Our talks meander between the I Ching, astrology, philosophy, destiny, not unlike the passionate discussions I had in my 20s with friends in smoky cafés and tiny bedsits. They are a rare mixture : an open, non-judgemental, idealistic, intellectual lot with a strong practical sense in their hands. For the first time since I returned to France, I feel completely at home in my country. Yes, I can find here a community of spirit. They don't know it but they help me land back in my shoes. 




After a few train connections, I get off in a subdued San Sebastian, well, as subdued as a Spanish city can be. Ping! My old friend Idoia deplores the absence of fiestas and festivals, feels she has lost her bearings without the traditional rhythm of summer celebrations. 



Still, we meet friends and relatives in bars, delight in countless pinxos and potes (tapas and drinks), the light local white wine, the txakoli, poured with dexterity from high up into tumblers, like it should be. The damn virus has struck, masks are mandatory everywhere except on the beach, the crowds more fluid, less heaving than usual. No matter, we have plenty to share and a lot of catch up to do. Long swims in the warm waters of the bay, playing in the waves, a trip west to a stunning bit of coast, chatting along the waterfront, quiet evenings listening to music, watching a grim and gripping New Zealand detective series. I recognise the area around Queenstown and I am seized by an intense nostalgia.



But, there is no choice, distant destinations are not on the agenda these days and I continue what I now see as a reconnection with the community of friends, with life on the continent, 'in Europe' the English would say, to my ever renewed amusement. 

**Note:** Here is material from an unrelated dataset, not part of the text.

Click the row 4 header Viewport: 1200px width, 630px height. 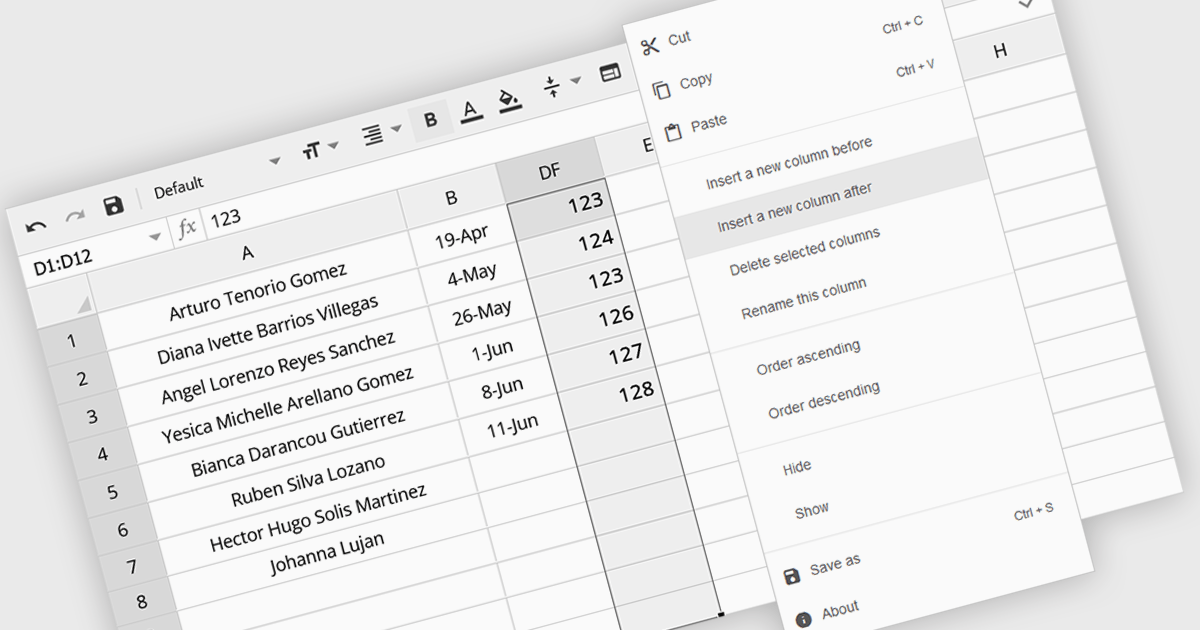(102, 454)
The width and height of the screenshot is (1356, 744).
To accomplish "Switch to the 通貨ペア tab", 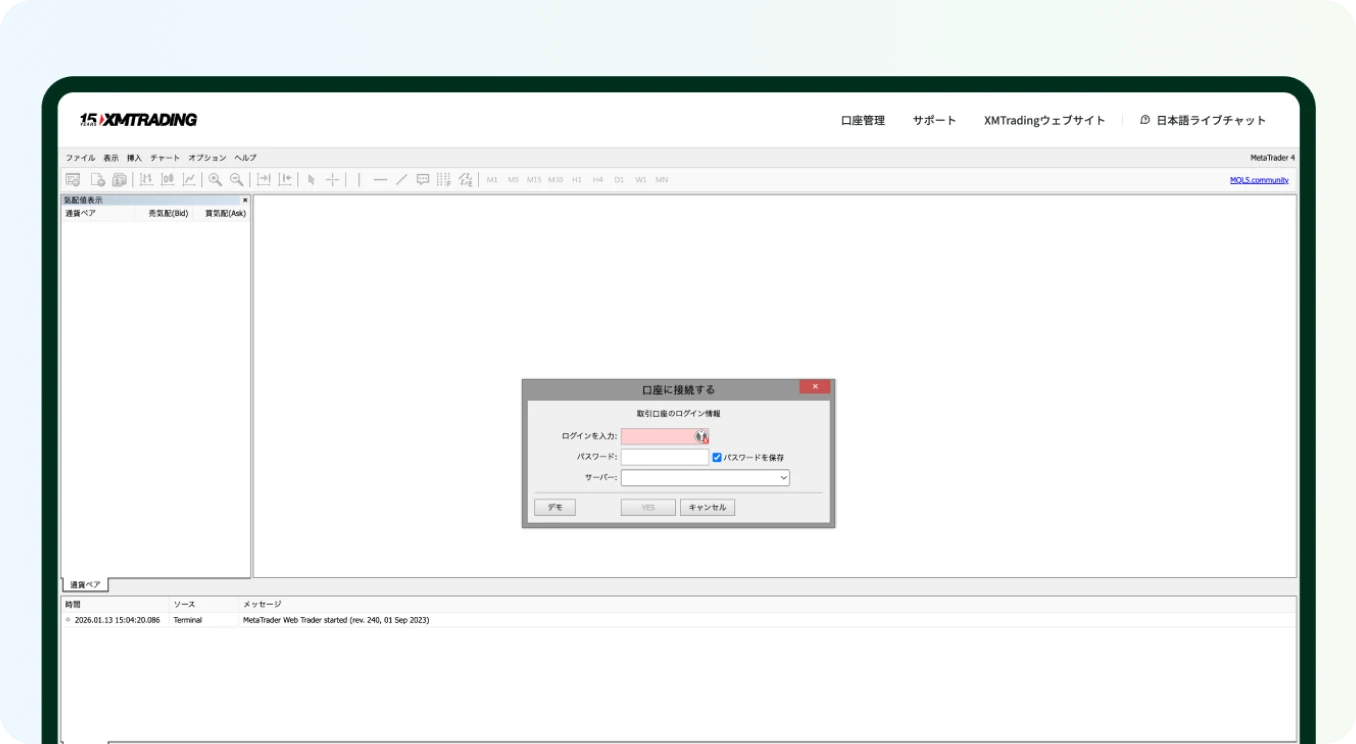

I discover the efficiency of car-pooling. A driver takes me on the long road to Brittany for a pittance, all of the 750 kilometres from the Basque country. Ping! Phil and I leave the quiet waters, cafés and sunny alleyways of Loctudy, South Finistere, for the Glénan archipelago. 





After 4 hours of sailing, we anchor off l'île Guériden, a vision in golden sand and turquoise sea topped by a tuft of hardy weeds clinging to a bed of granite. High water will almost completely cover it but right now, it is a Carribean-like heaven. 







L'île Penfret offers a good shelter for the night, between the bird sanctuary and the 'teenager sanctuary', the reputed Glénan Sailing School. Throughout the evening, we are sandwiched between two cacophonies of similar intensity, shrieks, squawks and screeches on one side and French rap on the other. In the darkness of night, all is finally quiet. Just the light slapping of the chop against the hull and myriads of stars, the Milky Way in its full awesome splendour. 



This will carry me through the ups and down of property hunting. I have secured a base in Figeac because, yes, I know two things now. First, it will take time. Second, a home is nothing without the community of friends.

The joy of togetherness, what makes us human, will not be denied. Ping!